Some time ago, it was discovered that looking at the dictionary of the ZIP algorithm applied to literature could identify its source language. (I can't find the link, too many zipped binary packages about languages.)

I wonder if you can identify authorship using zip dictionaries.

I also wonder what you can identify by zip-dictionary-analysis of music.  Genre?  Performer? Composer?


Victor said...

I doubt it. it probably works for ZIP archives by means of letter frequency analysis -- each language has a default letter frequency signature, I imagine. I don't see how that could be expanded t the characteristics you mentioned.

Jeremy Rice said...

[nod] On later introspection, I realized the flaw--at least for music.

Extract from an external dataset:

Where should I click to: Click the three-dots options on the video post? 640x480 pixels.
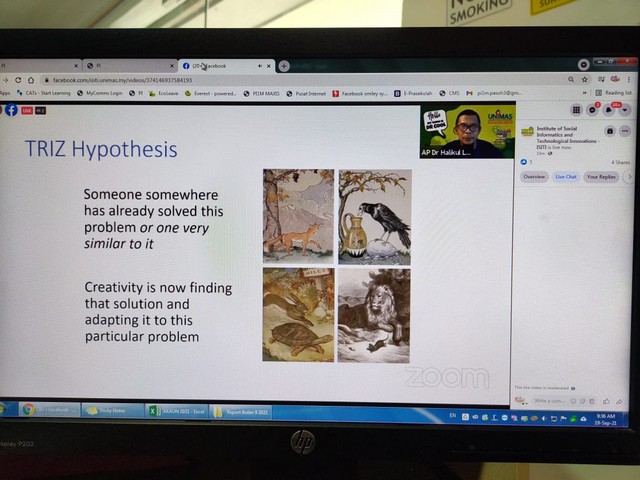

It's somewhat misleading to say language recognition would be done by letter frequency: it would be more accurate to say "cluster frequency", since the ZIP algorithm is essentially finding patterns of adjacent terms and reducing them to single dictionary entries.

So where this would break down with sound is in the fact that the only information stored sequentially is the highest frequency sounds: and these are the most variable and least characteristic of the spectrum. ZIP dictionaries wouldn't tell you shit about the file.

If the method for storage of musical scores weren't so asinine*, I would imagine ZIPing scores would tell you something about the music, since certain clusters of musical information are characteristic of genre, if not composer.

...However, I'm not so sure about authorship. The use of closed-class items (shorter words) is one of the recognizable traits for a writer (as are spelling mistakes), and those are the most likely to be identified as reoccurring clusters... so I think there may be some merit to that line of thought.

Probably not much, though. : )

* This, based on my knowledge of the MIDI file format only.